What you return should be only the lines starting at the one that contains "Where should I click to: Click" and running to the end of the listing, exactly as written, minus any pictures.

_ _ _ _ _

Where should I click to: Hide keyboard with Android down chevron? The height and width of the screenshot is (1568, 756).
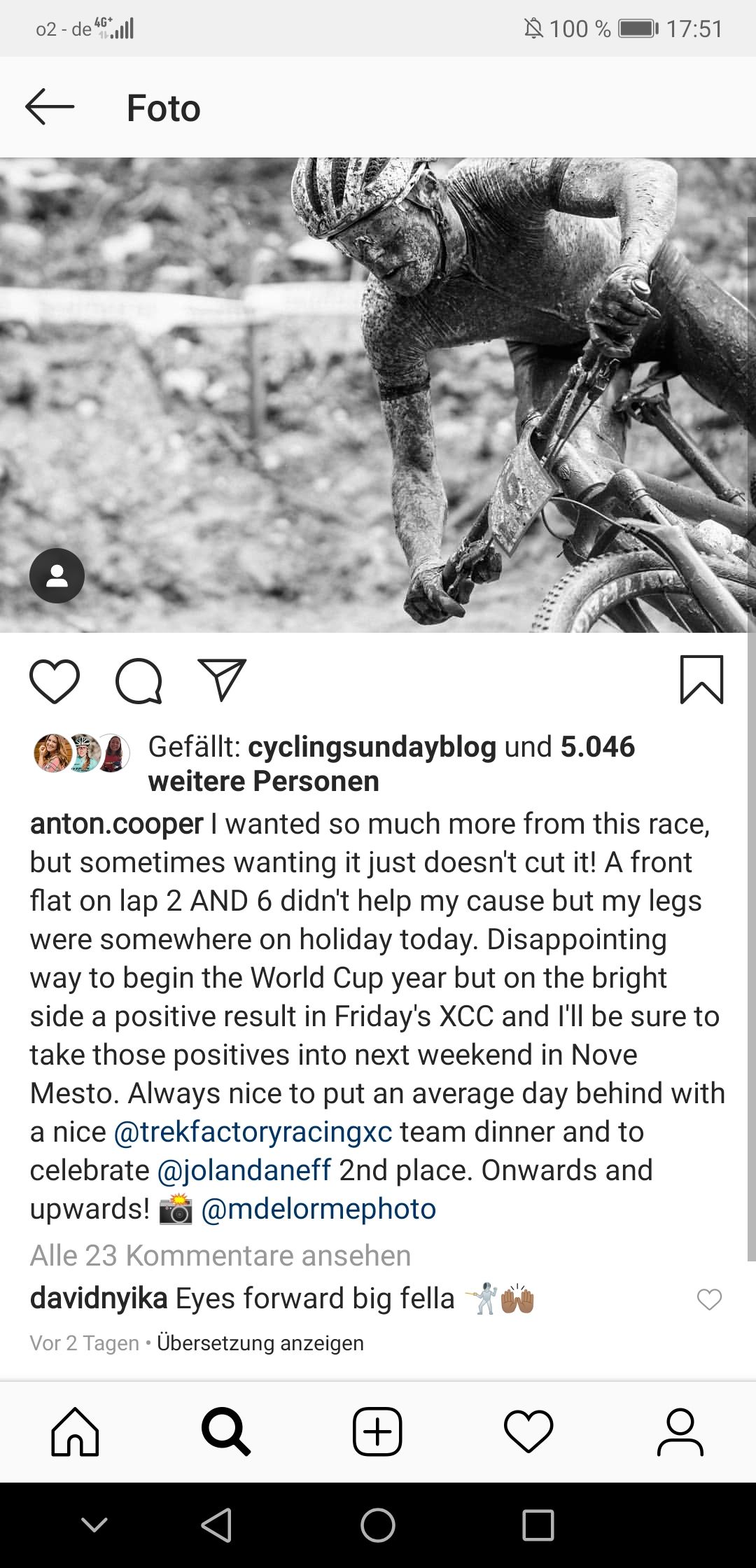[x=94, y=1525]
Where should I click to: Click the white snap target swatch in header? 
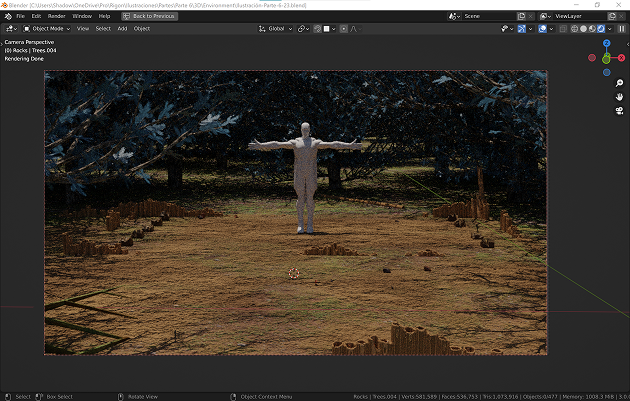click(326, 29)
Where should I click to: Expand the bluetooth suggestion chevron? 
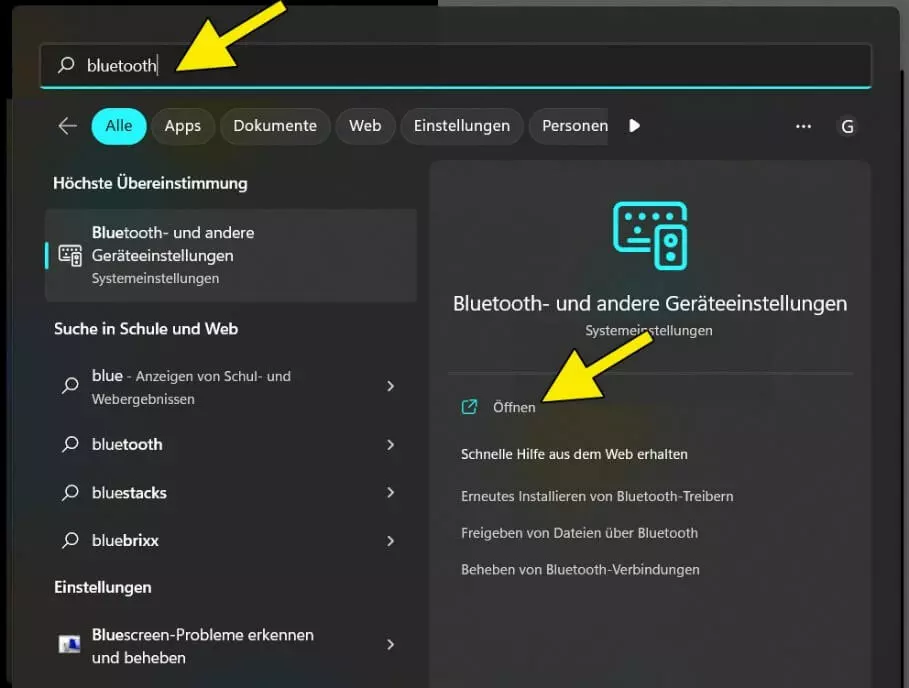[x=390, y=445]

_ _ _ _ _

• [RESPONSE BOX]
Where should I click to: Click the white snap target swatch in header? 
click(326, 29)
Where should I click to: Expand the bluetooth suggestion chevron? 
[x=390, y=445]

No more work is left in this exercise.